- **Assignment 1**
Reproduce part of the transcript about Lisa word for word, beginning at the words "Speaker 18 she was a character." and stopping after "end of June.".
- **Assignment 2**
Carry on the transcript about Lisa from the point where it ends.

- **Supplied text**
* * *
Speaker 16 Okay, you're welcome.

Speaker 15 What she holds on to now came long before that tragic night. The moments that still make her laugh, the moments that made Lisa Lisa.

Speaker 18 She was a good student. She was very thoughtful and courteous.

Speaker 18 She

Speaker 18 when she was

Speaker 18 we moved up to Jerseyville when Shelby was entering middle school and Lisa was still one year away from kindergarten. So Lisa did complete all of her schooling here in Jerseyville.
And at Shelby's

Speaker 18 middle school orientation, Lisa dressed with a tiara and princess outfit. So she was, like I said, said, around five, six years old.

Speaker 18 So she attended Shelby's, much to Shelby's dismay, middle school orientation in a tiara and princess gown and those little plastic princess shoes that they used to sell at the store. So

Speaker 18 she was a character.

Speaker 15 Lisa was just 22 years old, but was already living on her own in an apartment about half an hour away from her mom and stepdad.

Speaker 15 She was responsible. She had her own car and a job.
But her main goal was to become a nurse like her mother because she loved caring for people.

Speaker 15 That was obvious.

Speaker 15 She was pregnant, almost eight months pregnant. The nursery wasn't finished yet, but the baby shower invitations had already gone out.
The party was planned for the end of June.

Speaker 15 Pink and white decorations.

Speaker 15 Her mom had just picked up the balloons. The due date was late July, just weeks away.

Speaker 15 Just the night before, Heidi and Lisa had been talking about names for the baby. She wasn't ever nervous, just excited.

Speaker 15 She'd text her mom about baby stuff constantly.

Speaker 15 Crib styles, diaper bags, and ultrasounds.

Speaker 18 And she had, even in her younger years, had always kind of wanted to be a mom. She has some cousins.

Speaker 18 I think at the time she had about three cousins and she doted on them and would kind of babysit with them. And so she

Speaker 18 was very much into she was looking forward to being a mom. Like she never, she never shied away from being a mom or the responsibility of that.
And during the one of the first

Speaker 18 ultrasounds, you know when when a baby's really small it looks kind of like a bean a little jelly bean and so that's where she she then started referring to her baby as baby bean so that's where the the nickname came from and we all just embraced it and went with it so the restaurant that she worked at here in jerseyville was going to allow us to use their space to host her baby shower

Speaker 18 so we were talking about how we were going to decorate it and I had asked her if she'd decided on a name yet. And she's like, no, not really.

Speaker 18 Not for sure. I thought about Leilani.
And I'm like, why Leilani? You know, I'm like, we're not Hawaiian. And she goes, that's not a Hawaiian name.

Speaker 18 And I'm like, well, I said, it's still a beautiful name. But I said, I thought you were leaning toward Genevieve.
And she's like, no, I'm not sure. So

Speaker 15 she had no idea that she wouldn't get to see any of it.
* * *
[Records from a collection]

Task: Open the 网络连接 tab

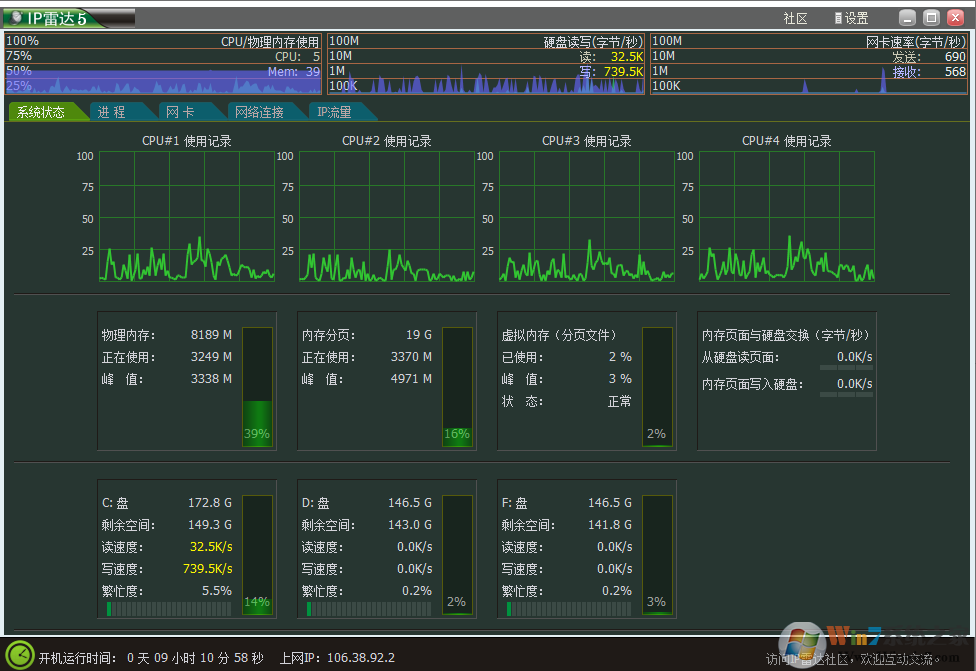Action: click(x=259, y=112)
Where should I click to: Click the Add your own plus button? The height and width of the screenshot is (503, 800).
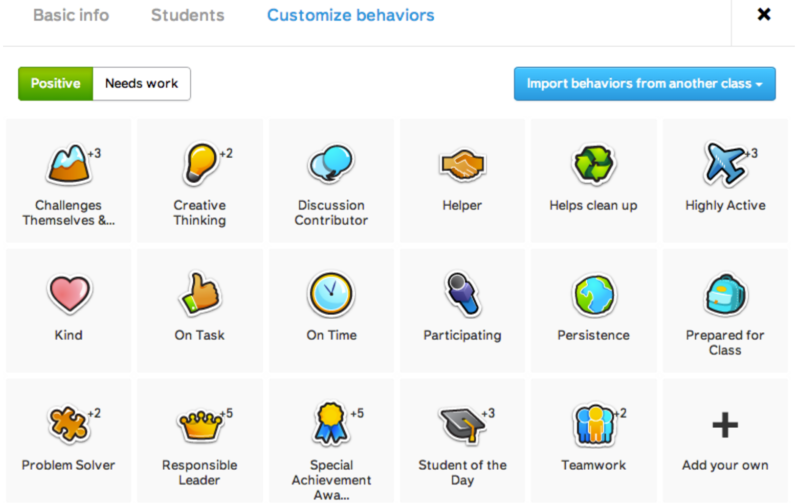(x=724, y=426)
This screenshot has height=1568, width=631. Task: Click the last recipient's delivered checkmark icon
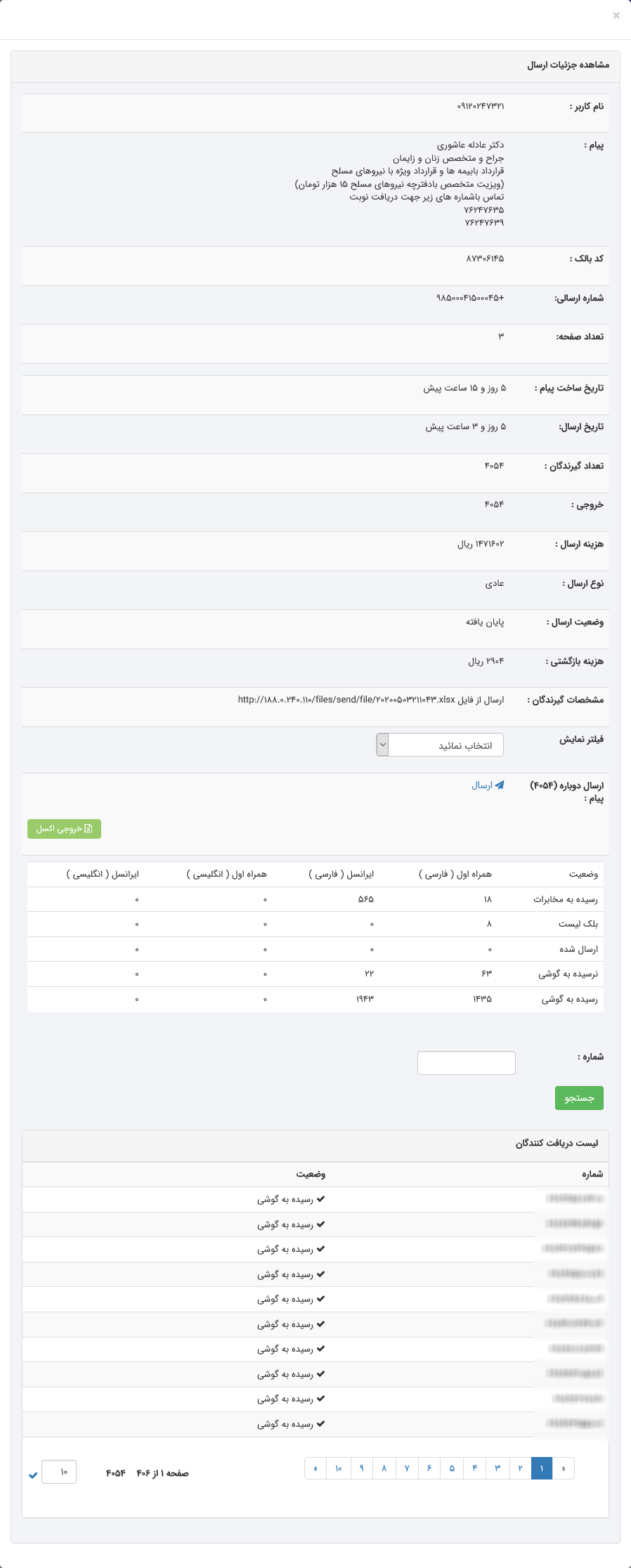[x=320, y=1424]
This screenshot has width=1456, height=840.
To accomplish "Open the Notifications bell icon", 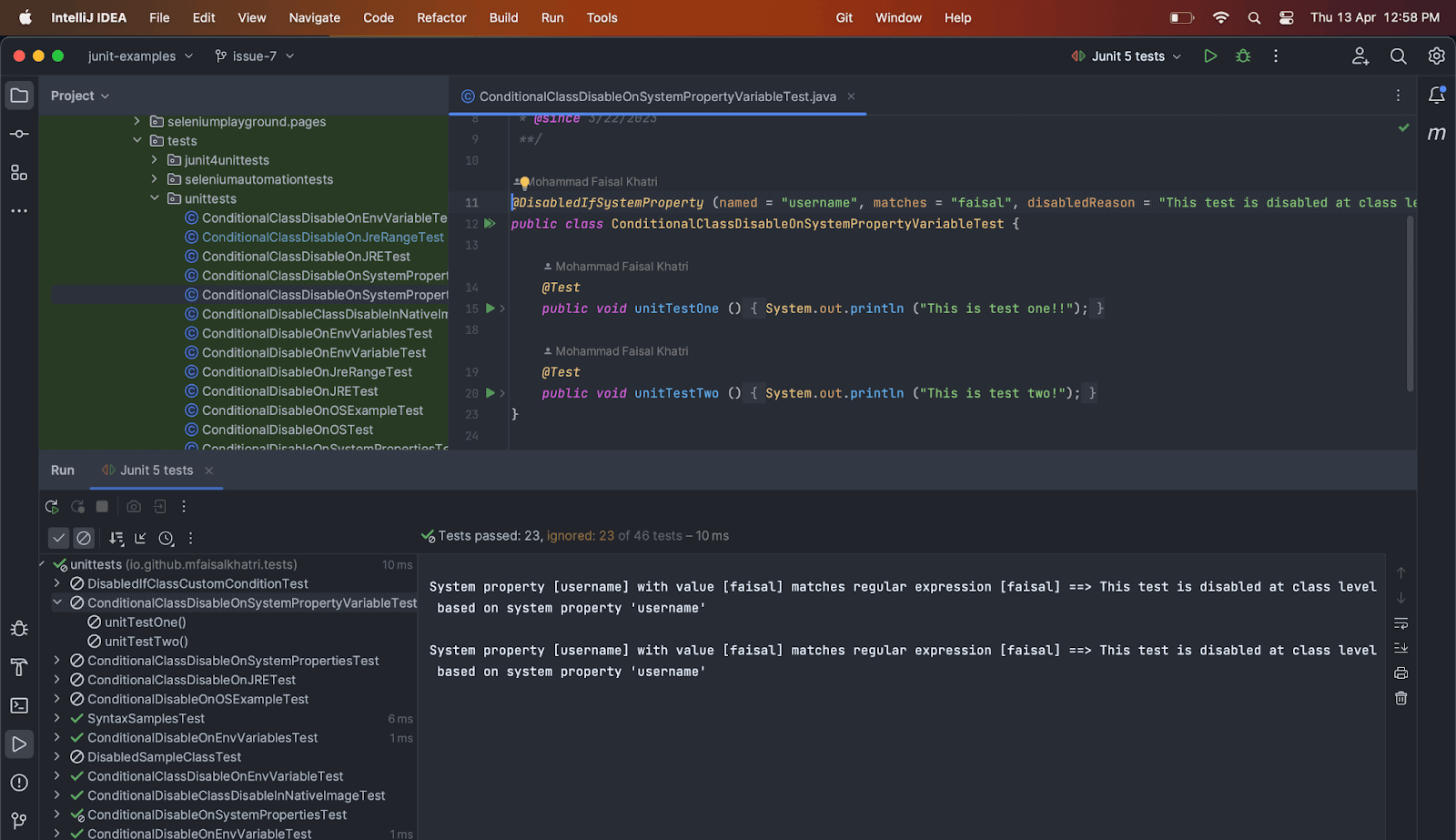I will [1436, 95].
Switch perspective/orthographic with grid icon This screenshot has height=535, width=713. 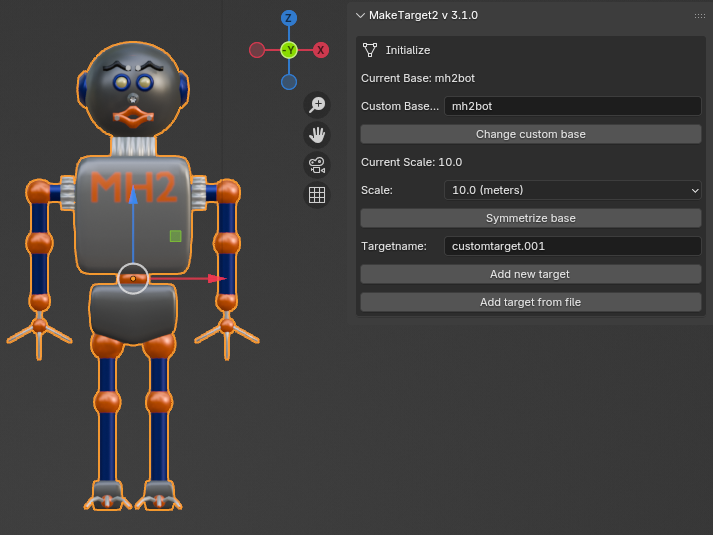coord(317,195)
* * *
- **Written reply 1**
Speaker 18 she was a character.

Speaker 15 Lisa was just 22 years old, but was already living on her own in an apartment about half an hour away from her mom and stepdad.

Speaker 15 She was responsible. She had her own car and a job.
But her main goal was to become a nurse like her mother because she loved caring for people.

Speaker 15 That was obvious.

Speaker 15 She was pregnant, almost eight months pregnant. The nursery wasn't finished yet, but the baby shower invitations had already gone out.
The party was planned for the end of June.

- **Written reply 2**
Speaker 15 Now she sat rocking back and forth to soothe herself as she waited for police and emergency responders to make their way to Lisa's apartment.

Speaker 15 Car after car, sirens blazing and lights flashing, were descending onto the place.

Speaker 15 It seemed like the entire police department was crowding onto the front lawn, and Heidi was just.

Speaker 15 Well, she was just numb.

Speaker 15 You have it keyed again?

Speaker 16 Right here, right here. This one.
Do you have this key?

Speaker 15 Of course, Heidi wasn't thinking clearly. They would need the same code to enter the building.
As for the key, she left Lisa's apartment unlocked as she walked away in shock.

Speaker 15 Unsure of where the killer was, the police announced themselves as they stormed the building.

Speaker 15 Even they were stunned at what they saw in Lisa's bedroom.

Speaker 16 You want to go talk to her, dude? Yeah, yeah, yeah, I'll hold her.

Speaker 15 The The scene was a bloody mess, and the suspect was long gone by the time Lisa's mom and the police got there.

Speaker 15 Whoever killed her fled in her car, a black Kia Optima.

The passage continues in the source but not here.